The combination of currents, remote location and a plethora of endangered species make marine debris in the northwestern Hawaiian Islands arguably the worst ocean trash problem in the world. Circular currents funnel trash from all over the Pacific Ocean to the islands as if they were a drain in a gigantic sink.

Garbage collection began on a haphazard basis in 1996. It wasn't until 2002 that the federal government got involved and began dedicating significant resources to the cleanup of debris in the area. To date, more than $12 million has been spent and 646 tons of marine debris have been removed.

Most of the work is done in the water, where specially trained divers carefully collect fishing nets and other junk tangled on the shallow reefs, raise it to the surface with lift bags and haul it to shore by boat. The nets are burned for energy, the plastic is recycled.

A NOAA ship with a crew of 16, including researchers from the University of Hawaii, and a couple of Coast Guard cutters each undertake one or two cleanup operations a year, lasting from 15 to 30 days. Before the funding cutbacks, contracted vessels and crews were also deployed in cleanups lasting up to 90 days.

The administration's lack of follow-through hasn't stopped environmentalists from lobbying the president to designate more monuments before leaving office, a step the White House is considering. Declaring an area a national marine monument effectively stops commercial fishing and oil drilling.

Image: Debris on beach
NOAA via AP
Marine debris of all types and sources wash ashore on Laysan Island in the Northwestern Hawaiian Islands in 2005.

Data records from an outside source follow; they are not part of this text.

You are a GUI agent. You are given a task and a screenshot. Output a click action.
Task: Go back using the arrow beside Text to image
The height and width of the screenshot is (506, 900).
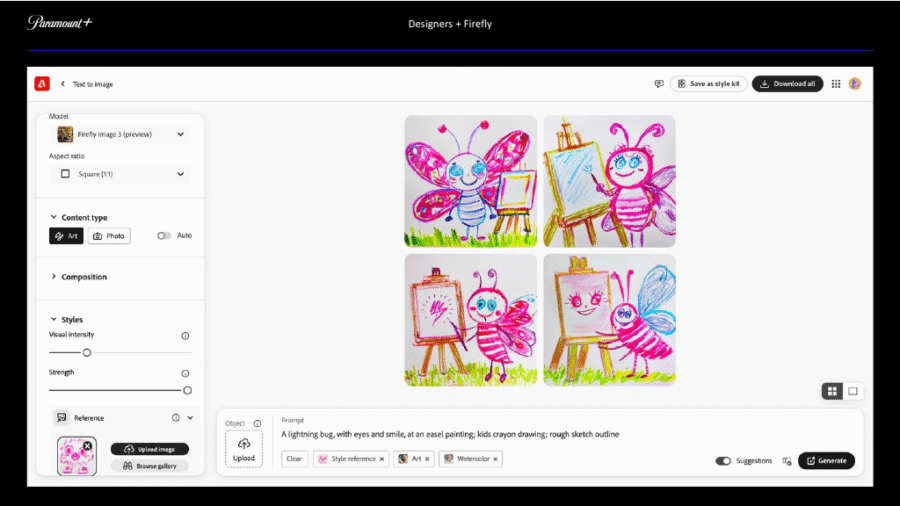click(x=63, y=84)
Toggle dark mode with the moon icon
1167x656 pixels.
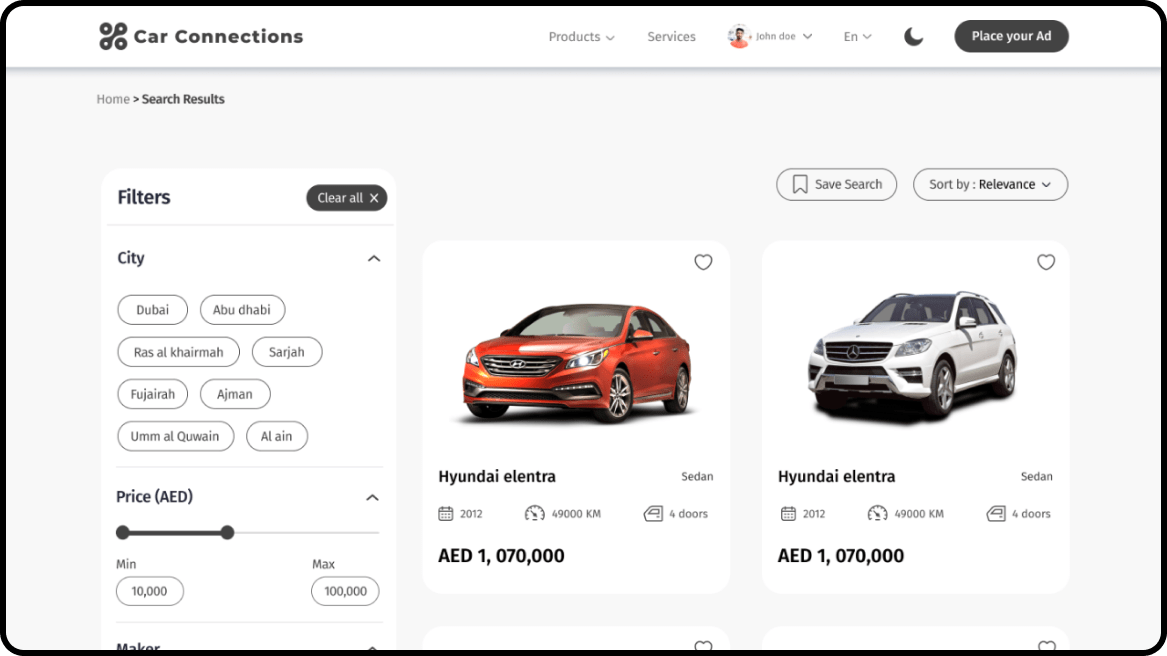pyautogui.click(x=913, y=36)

Bush's latest budget seems to recognize that more is necessary. The administration has requested $4.6 million for marine debris efforts nationwide next year, acknowledging the "additional cleanup and prevention resources are needed to protect this Marine National Monument."

Drafts of regulations that will guide the monument's management also recognize a need for more funding but say elimination of debris is virtually impossible.

Barry Christensen, who as manager of the wildlife refuge on Midway Atoll is one of the monument's few human inhabitants, says the added protections could do some good — by raising the level of awareness about the problem and helping to change people's habits.

"It's asking a lot for a monument proclamation to do that, but you have to start some place," he said in an interview from Hawaii. "We can pick up plastic off the beach from now until the end of time, but unless people stop putting it in the ocean our problem will never go away."